Developing Income-Related Statistics on Federal Disability Beneficiaries Using Nationally Representative Survey Data
- Even though all of the surveys are nationally representative, responses imply differences in the size of the beneficiary population as well as the share of beneficiaries who are DI-only, SSI-only, or concurrent. The beneficiary shares differ between the PUF and RAF versions of the SIPP and CPS-ASEC in ways generally consistent with earlier literature. Aggregate statistics on beneficiary counts mask what we found to be large misreporting of beneficiary status at the individual level, especially in the CPS-ASEC.
- Many sample characteristics are similar across surveys but there are some differences, including distributions of sex, age, marital status, and household size. Some, though not all, of these differences can be explained by differences in the survey questions and structure. Differences in beneficiary characteristics between the PUF and RAF versions of a data set highlight subgroups that are likely to misreport their benefits, including young and old respondents (who may confuse SSI and SSDI, or Old-Age and Survivors Insurance [OASI] and SSDI) and those who are married (who may misreport spousal benefits from another program).

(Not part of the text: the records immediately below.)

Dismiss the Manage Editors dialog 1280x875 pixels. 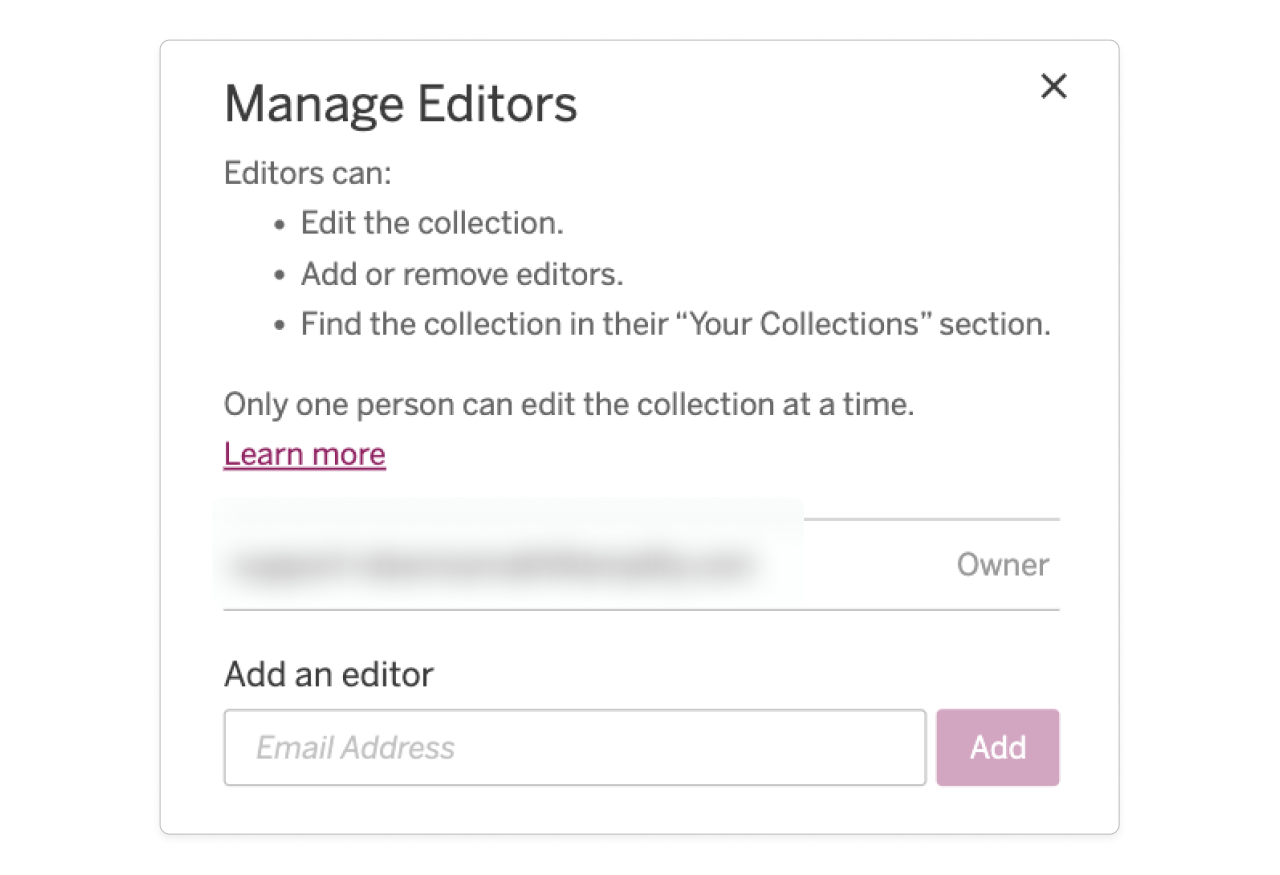click(1054, 87)
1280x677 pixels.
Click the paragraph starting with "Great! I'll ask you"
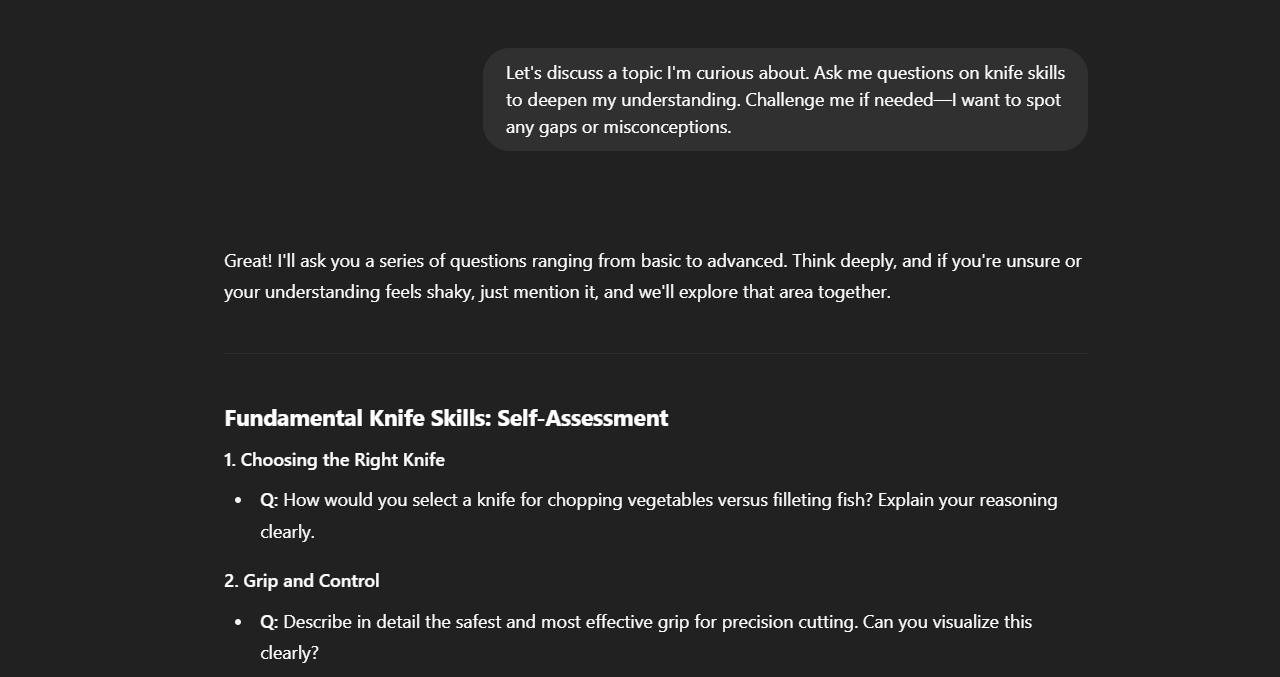click(x=653, y=276)
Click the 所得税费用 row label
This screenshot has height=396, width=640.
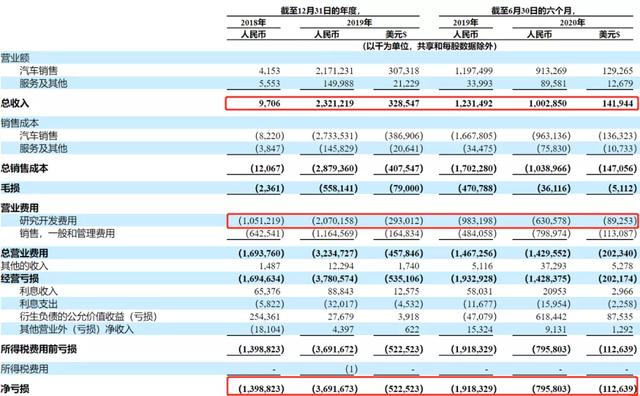coord(24,369)
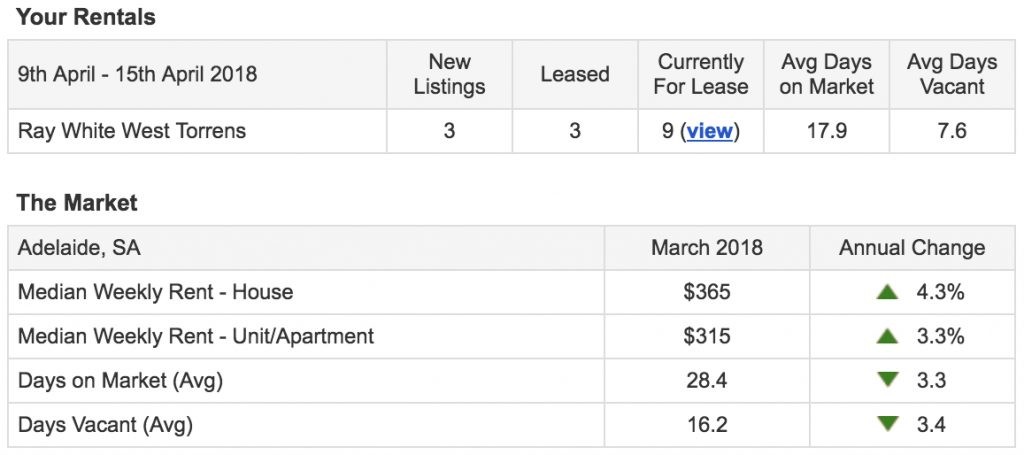The height and width of the screenshot is (455, 1024).
Task: Select the Adelaide, SA header cell
Action: point(79,248)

- Despite differences in the beneficiary characteristics, the CPS-ASEC and SIPP generally paint a similar picture in overall mean and median household income, with modest differences between the PUF and RAF versions of each data set. The NBS is an outlier compared with the other two data sets: NBS shows that mean income levels among beneficiaries are approximately 30 to 50 percent lower than for the other surveys. This reflects several differences in how the NBS queries respondents about income relative to other surveys, and makes income data in the NBS of questionable value.

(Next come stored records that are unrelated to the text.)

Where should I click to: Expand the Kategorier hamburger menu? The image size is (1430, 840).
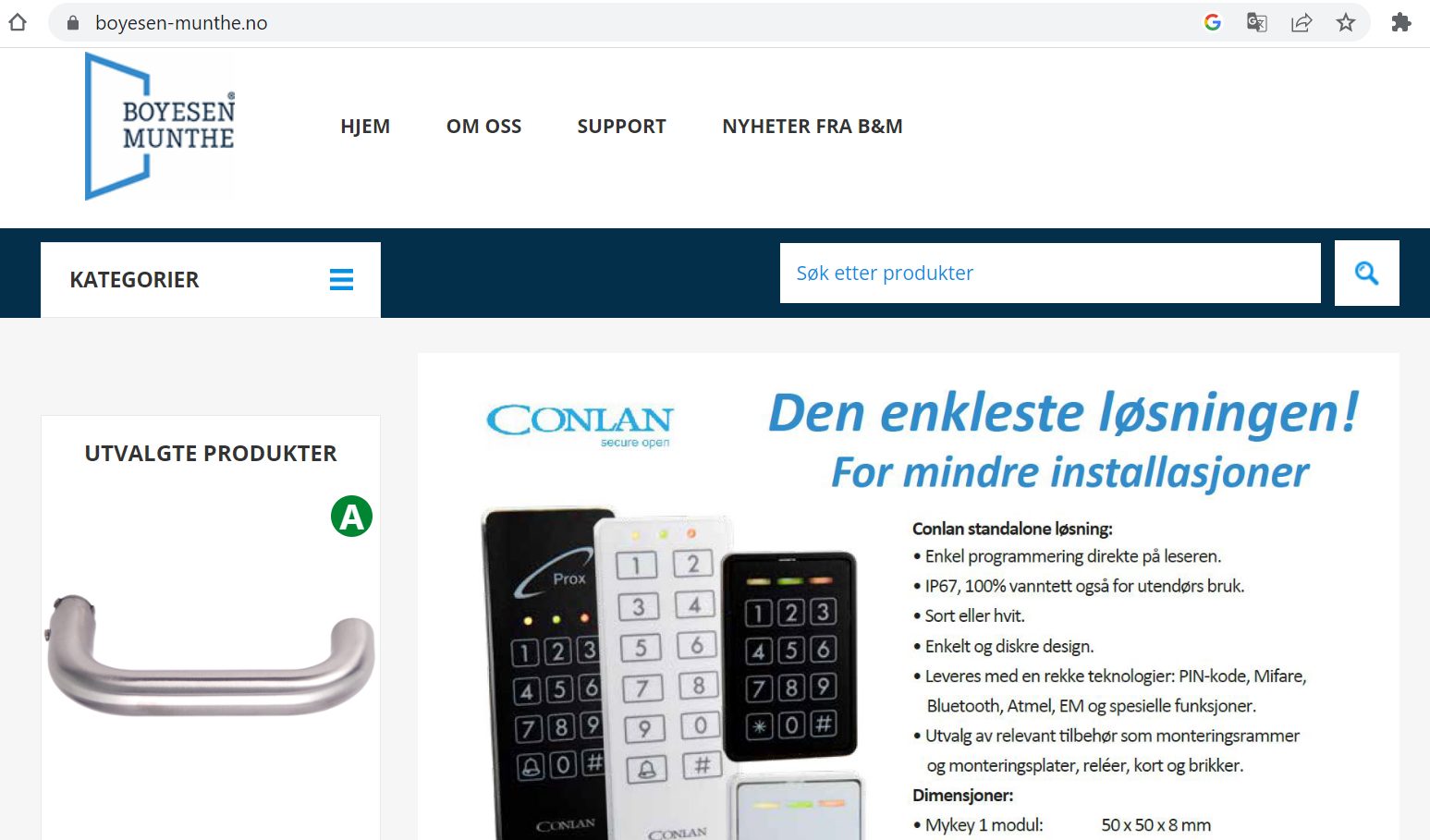click(x=341, y=279)
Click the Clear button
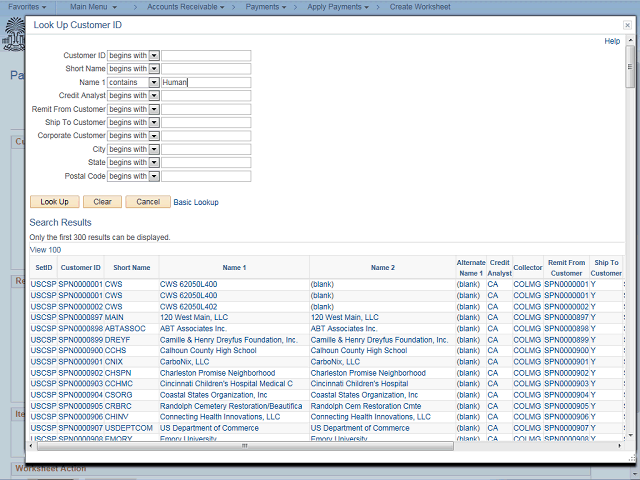 [x=102, y=202]
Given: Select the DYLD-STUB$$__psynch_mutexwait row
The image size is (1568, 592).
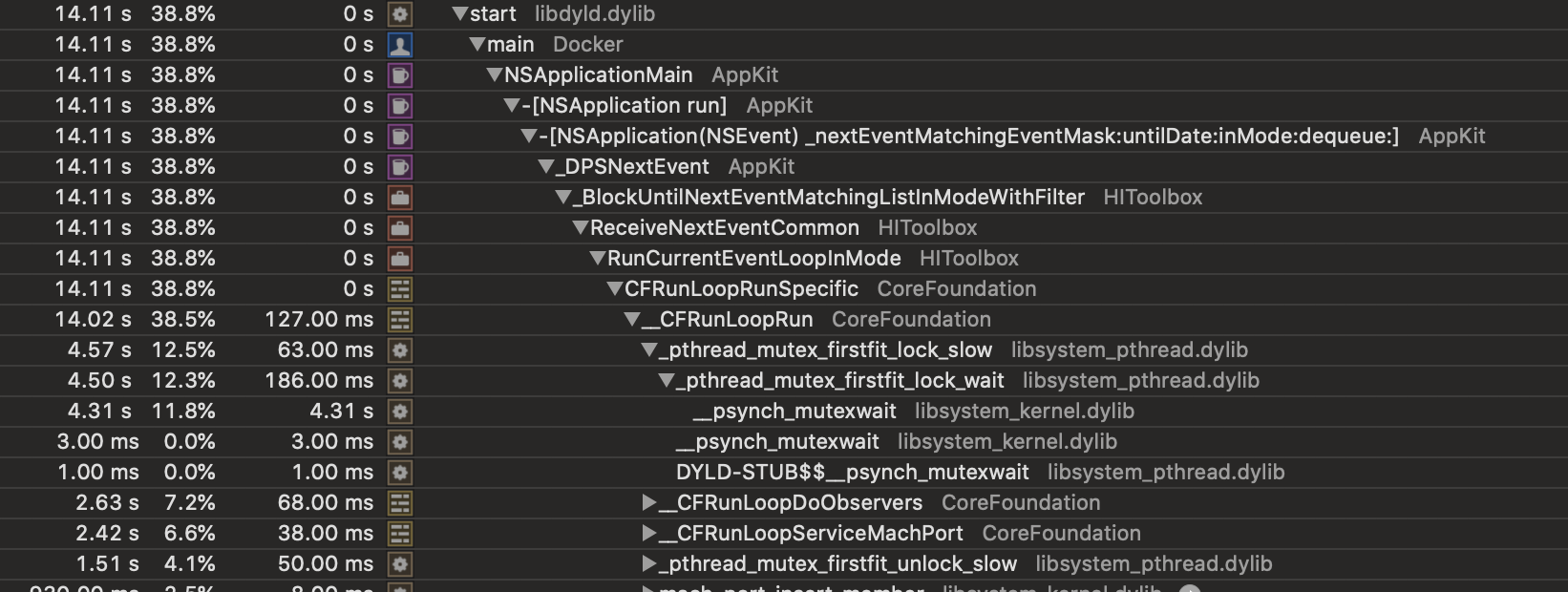Looking at the screenshot, I should pyautogui.click(x=784, y=473).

- Findings from the CPS-ASEC and SIPP show that beneficiaries are substantially more likely to be in poverty or near poverty than non-beneficiaries; SSDI-only beneficiaries fare better than SSI recipients. Consistent with the findings of other researchers, we find that poverty rates are slightly lower in the SIPP than in the CPS-ASEC, with more respondents in the SIPP being in income groups just above poverty. NBS poverty rates for beneficiaries are substantially higher than those from the other surveys, owing to the lower reported income levels.